Tortilla
Rolls
- 1/4 cup cream cheese,
softened
3 tablespoons seeded and chopped green chili peppers (see note)
2 teaspoons tomato ketchup
1/2 teaspoon chili powder
1/4 teaspoon garlic powder
5 (10-inch) flour tortillas
8 ounces cooked turkey, sliced
2 tablespoons black olives, chopped
- In a bowl, with an electric
mixer on medium speed, beat softened cream cheese until smooth.

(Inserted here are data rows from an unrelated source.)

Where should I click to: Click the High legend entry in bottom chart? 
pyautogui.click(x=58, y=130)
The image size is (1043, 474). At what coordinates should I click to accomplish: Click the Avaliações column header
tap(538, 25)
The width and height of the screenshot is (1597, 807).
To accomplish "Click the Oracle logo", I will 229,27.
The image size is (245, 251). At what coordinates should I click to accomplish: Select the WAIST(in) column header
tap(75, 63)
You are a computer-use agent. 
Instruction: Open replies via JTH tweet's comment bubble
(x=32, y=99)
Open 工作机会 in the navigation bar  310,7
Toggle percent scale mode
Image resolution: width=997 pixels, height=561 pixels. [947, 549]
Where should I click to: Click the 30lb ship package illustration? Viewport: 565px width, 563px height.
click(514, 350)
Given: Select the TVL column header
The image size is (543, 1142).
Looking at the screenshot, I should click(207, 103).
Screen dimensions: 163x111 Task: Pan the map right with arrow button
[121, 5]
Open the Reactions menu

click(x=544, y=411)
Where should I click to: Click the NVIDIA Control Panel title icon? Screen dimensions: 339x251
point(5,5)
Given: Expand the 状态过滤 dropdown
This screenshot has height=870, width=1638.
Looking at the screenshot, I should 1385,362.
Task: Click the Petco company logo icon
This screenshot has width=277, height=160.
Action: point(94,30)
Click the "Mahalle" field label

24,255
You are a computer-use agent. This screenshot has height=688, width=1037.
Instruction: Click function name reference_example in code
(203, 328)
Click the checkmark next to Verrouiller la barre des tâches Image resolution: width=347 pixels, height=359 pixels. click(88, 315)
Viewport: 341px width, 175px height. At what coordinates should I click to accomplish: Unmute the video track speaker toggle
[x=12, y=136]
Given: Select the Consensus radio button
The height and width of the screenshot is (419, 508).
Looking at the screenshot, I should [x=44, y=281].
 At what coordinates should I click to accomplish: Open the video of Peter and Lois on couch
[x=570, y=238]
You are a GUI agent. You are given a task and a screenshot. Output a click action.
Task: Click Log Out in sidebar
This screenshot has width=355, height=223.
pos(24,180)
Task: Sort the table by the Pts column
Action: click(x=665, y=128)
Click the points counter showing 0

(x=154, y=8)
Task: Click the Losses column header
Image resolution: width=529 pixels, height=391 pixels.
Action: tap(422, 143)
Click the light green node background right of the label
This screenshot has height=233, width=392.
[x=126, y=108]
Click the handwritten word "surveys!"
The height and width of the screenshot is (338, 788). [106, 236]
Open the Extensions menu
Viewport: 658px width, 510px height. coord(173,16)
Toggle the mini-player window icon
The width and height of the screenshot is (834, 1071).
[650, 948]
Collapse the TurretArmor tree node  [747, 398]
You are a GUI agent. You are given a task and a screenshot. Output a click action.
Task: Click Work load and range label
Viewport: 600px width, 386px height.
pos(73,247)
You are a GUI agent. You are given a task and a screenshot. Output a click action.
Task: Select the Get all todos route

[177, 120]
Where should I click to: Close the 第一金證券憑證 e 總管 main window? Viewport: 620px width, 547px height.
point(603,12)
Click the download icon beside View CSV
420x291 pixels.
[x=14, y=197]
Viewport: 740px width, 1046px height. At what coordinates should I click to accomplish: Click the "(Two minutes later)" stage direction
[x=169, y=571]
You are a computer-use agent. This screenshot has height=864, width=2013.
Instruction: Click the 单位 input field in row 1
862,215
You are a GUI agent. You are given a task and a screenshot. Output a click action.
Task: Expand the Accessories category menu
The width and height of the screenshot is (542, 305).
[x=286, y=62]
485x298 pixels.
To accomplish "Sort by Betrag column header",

Add chopped green chili peppers, ketchup, chili powder, and garlic
powder; mix well. Spread over flour tortillas and top with sliced
turkey and chopped black olives. Roll up jelly-roll fashion and
chill for 2 hours. Slice into 1-inch pieces.
Makes 20.
Note: Working with jalapeños
or other chiles: Capsaicin is the ingredient in chiles that causes
the burning sensation associated with fresh peppers. It's a good
idea to use rubber gloves when handling fresh chiles. (Disposable
surgical gloves, available at most drugstores, work best for
this.) If you choose not to use gloves, be extremely careful
not to touch any part of your body, especially your eyes. After
you've finished handling the chiles, wash your knife and cutting
board with hot soapy water to ensure that there is no carry-over
to other foods that may come in contact with the peppers.